CD Kritik Progressive Newsletter Nr.36 (07/2001)

Bill Bruford's Earthworks - The sound of surprise
(65:19, DGM, 2001)

Bisweilen sind die Jazz- Eskapaden von Rockmusikern nur die peinliche Offenbarung ihrer technischen Mängel oder ihrer stereotypen Einfallslosigkeit (ich denke da mit Grausen an die Jazz-Experimente von Charlie Watts oder Phil Collins). Bei der Prog-Drummer Ikone Bill Bruford ist das nicht so (wer hätte auch etwas anderes von ihm erwartet), seine Eskapaden in den Jazz sind weit von dieser Peinlichkeit entfernt. So gesehen ist es auch nicht wirklich verwunderlich, was Bruford und die Seinen auf dem neuen Album "The sound of surprise" darbieten. Auch wenn der Albumtitel uns anderes suggerieren will, hören wir einfach gut gemachten Jazz ohne spektakuläre Höhepunkt allerdings. Man könnte kritisch anmerken, dass die Kompositionen nach mehrmaligem Hören ein wenig vor sich hin plätschern, insgesamt ist es ein recht solides, vielleicht allzu braves Album.

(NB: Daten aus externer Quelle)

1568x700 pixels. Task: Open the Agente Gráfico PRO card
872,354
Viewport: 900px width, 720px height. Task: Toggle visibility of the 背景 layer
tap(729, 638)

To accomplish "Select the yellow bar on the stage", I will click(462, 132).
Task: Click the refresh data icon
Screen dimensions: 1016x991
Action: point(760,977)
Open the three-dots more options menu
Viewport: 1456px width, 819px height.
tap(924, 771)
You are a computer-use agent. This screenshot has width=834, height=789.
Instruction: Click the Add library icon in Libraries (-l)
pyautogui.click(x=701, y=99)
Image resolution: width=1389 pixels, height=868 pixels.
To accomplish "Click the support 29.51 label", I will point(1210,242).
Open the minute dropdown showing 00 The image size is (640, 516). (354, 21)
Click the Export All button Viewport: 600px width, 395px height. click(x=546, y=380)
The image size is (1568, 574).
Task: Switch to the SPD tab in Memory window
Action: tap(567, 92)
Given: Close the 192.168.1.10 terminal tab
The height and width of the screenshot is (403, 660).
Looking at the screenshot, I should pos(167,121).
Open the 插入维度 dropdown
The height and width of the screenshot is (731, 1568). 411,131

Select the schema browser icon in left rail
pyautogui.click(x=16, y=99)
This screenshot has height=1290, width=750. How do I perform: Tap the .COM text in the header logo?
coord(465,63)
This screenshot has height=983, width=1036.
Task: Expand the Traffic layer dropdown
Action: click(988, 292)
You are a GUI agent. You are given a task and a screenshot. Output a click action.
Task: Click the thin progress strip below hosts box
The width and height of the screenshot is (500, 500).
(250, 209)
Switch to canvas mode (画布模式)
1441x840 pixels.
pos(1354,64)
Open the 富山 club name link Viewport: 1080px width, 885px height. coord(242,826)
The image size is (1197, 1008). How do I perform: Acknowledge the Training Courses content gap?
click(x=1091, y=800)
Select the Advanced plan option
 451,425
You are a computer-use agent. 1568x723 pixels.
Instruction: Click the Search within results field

Musikalisch ist es allerdings wirklich hochwertig. Unverwechselbar bleibt dabei der Sound von Bruford's Schlagzeug. Ansonsten hält sich der Bandleader im Hintergrund, bildet mit Basser Mark Hodgson ein solides Rhythmus-Gerüst für die Solisten Steve Hamilton am Piano und v.a. für den überzeugenden Saxophonisten Patrick Clahar. Dies ist nicht das Album eines Drummers und seines Bandanhängsels, sondern das Album einer träumerisch leicht aufspielenden Band: Jazz für den kommenden Sommer, (ohne in lauwarme Klischees verfallen zu wollen). Dennoch muss man einschränkend hinzufügen, dass dem Album, wie leider allen Bruford / Earthworks-Scheiben, der letzte Biss fehlt. Es ist kaum vorstellbar, dass ein so avantgardistischer Musiker wie Bruford, so wenig Mut im Jazz aufweist. So bleibt es eben nur gut gemachter Akustik-Jazz, bestimmt keine Avantgarde (leider!), aber immerhin auch kein dröger Retro-Jazz.